The case before the 6th Circuit here involves a prison inmate who fought for the right to receive "hate-filled white supremacist material" in a Tennessee prison, writes the Associated Press.
Anthony Hayes, a convicted murderer, won his appeal and thus, the right to argue that he has a right to receive the literature at his prison because he claims that the literature is a part of his religion. Hayes has been in Tennessee prison since 1997 and is serving a sentence for first-degree murder, aggravated burglary and two counts of felony escape, reports AP.

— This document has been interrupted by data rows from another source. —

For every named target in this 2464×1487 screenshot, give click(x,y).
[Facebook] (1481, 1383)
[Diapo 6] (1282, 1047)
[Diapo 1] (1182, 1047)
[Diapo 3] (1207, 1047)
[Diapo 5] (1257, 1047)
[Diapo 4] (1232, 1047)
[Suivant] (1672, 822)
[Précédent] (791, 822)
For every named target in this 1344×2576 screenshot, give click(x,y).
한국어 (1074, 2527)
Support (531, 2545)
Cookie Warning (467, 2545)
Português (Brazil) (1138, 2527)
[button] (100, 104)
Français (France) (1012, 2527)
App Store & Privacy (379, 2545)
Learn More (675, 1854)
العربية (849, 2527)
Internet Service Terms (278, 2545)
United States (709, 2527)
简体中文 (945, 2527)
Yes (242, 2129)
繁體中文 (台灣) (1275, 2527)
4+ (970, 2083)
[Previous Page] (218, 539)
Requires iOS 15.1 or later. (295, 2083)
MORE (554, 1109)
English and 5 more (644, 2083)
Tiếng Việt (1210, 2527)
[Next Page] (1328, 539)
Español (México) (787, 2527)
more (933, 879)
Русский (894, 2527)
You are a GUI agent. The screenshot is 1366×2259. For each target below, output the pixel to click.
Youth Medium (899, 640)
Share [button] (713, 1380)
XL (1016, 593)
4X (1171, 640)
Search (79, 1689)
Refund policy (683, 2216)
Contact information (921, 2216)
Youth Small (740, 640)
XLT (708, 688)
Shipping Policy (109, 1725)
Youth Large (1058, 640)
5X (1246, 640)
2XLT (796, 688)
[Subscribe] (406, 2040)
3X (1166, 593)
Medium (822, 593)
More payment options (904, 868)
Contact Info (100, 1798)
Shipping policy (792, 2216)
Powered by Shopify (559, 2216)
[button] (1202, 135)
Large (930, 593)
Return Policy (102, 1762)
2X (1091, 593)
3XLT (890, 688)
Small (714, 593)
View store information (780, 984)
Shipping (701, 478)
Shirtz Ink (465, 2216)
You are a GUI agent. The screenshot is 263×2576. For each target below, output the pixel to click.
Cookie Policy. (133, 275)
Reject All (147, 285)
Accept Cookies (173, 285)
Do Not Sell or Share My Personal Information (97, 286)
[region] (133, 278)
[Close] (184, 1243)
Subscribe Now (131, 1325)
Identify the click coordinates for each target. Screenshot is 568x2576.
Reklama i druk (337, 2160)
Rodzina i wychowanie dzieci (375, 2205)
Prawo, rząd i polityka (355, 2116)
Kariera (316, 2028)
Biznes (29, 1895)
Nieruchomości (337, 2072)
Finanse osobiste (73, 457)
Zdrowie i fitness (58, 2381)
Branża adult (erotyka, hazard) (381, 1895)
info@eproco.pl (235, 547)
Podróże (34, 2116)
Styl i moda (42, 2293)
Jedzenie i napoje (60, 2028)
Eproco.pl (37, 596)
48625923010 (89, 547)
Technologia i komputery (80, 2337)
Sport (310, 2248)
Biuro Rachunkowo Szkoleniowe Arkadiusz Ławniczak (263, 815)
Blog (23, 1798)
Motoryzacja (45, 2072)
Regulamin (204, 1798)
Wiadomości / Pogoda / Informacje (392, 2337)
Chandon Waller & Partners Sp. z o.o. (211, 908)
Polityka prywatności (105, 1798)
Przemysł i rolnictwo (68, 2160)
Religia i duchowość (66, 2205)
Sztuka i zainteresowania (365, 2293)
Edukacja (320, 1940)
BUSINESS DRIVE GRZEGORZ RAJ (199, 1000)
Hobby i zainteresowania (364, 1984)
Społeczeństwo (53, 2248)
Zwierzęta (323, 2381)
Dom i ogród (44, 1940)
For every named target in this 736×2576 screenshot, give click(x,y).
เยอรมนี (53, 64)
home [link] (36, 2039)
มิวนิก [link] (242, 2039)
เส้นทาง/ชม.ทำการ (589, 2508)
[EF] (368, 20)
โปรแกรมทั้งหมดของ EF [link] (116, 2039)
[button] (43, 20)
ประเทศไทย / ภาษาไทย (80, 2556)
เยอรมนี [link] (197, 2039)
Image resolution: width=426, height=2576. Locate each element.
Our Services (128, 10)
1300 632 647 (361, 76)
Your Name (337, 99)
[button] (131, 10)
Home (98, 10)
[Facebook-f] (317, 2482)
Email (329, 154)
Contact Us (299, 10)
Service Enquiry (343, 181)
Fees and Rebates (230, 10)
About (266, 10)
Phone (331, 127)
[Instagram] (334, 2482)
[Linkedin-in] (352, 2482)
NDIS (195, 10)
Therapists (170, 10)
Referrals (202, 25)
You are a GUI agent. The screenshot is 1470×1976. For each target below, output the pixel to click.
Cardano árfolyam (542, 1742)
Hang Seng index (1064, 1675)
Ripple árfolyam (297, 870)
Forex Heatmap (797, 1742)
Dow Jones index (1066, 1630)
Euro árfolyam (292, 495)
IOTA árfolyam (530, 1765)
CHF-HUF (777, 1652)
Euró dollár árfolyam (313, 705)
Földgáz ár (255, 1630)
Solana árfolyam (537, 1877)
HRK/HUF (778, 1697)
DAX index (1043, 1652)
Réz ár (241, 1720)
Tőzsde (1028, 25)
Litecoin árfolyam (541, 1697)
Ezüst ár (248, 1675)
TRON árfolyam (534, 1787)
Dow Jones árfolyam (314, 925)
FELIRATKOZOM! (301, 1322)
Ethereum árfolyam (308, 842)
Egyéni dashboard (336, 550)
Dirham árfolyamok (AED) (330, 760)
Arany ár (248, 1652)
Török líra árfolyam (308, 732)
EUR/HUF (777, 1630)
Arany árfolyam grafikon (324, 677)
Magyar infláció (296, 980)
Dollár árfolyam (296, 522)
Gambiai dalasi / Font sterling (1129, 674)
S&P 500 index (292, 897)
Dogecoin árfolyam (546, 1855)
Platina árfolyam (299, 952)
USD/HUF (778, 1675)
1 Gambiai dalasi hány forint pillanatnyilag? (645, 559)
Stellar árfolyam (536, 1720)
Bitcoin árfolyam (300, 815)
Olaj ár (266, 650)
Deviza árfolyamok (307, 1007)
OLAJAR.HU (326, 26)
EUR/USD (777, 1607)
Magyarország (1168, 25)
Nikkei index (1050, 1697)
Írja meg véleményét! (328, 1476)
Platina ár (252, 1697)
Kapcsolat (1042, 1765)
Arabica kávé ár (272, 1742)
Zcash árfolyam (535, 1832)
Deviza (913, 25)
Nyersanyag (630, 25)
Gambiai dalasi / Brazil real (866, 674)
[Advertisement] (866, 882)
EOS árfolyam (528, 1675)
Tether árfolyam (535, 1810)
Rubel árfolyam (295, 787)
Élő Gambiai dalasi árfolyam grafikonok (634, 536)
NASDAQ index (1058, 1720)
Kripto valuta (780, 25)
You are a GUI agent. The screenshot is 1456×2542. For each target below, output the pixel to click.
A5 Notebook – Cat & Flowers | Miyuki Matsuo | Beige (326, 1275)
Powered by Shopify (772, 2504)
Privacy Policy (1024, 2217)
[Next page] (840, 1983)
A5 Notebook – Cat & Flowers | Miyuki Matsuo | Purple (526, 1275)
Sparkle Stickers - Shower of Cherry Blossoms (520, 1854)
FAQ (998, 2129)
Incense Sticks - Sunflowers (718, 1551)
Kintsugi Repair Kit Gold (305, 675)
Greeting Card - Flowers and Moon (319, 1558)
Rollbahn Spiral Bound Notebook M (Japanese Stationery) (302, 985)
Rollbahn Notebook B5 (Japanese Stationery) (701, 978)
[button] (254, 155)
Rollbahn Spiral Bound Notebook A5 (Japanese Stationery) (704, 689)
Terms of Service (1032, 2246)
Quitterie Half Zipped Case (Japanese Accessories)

His federal lawsuit was filed in Knoxville after officials at Brushy Mountain Correctional Complex failed to allow him access to the literature. The literature, Hayes claimed, was related to his religious affiliation with the Christian Israel Identity, an organization identified by the Southern Poverty Law Center as a racist neo-Nazi movement.
According to Mark Potok of the Southern Poverty Law Center, teachings of this group call for the annihilation of Jews and other groups in order to bring Christ's return. As noted in court documents, the materials rejected by the warden stated that "Jews are mongrelized descendants of Satan through Cain."
Prior to the appeal, a district court had dismissed Hayes' lawsuit against the state of Tennessee and its prison system. The case is now being sent back to the district court by the 6th Circuit Court of Appeals. The 6th Circuit Court writes that the district court failed to respond to Hayes' argument on the violations of the Religious Land Use and Institutionalized Persons Act (RLUIPA).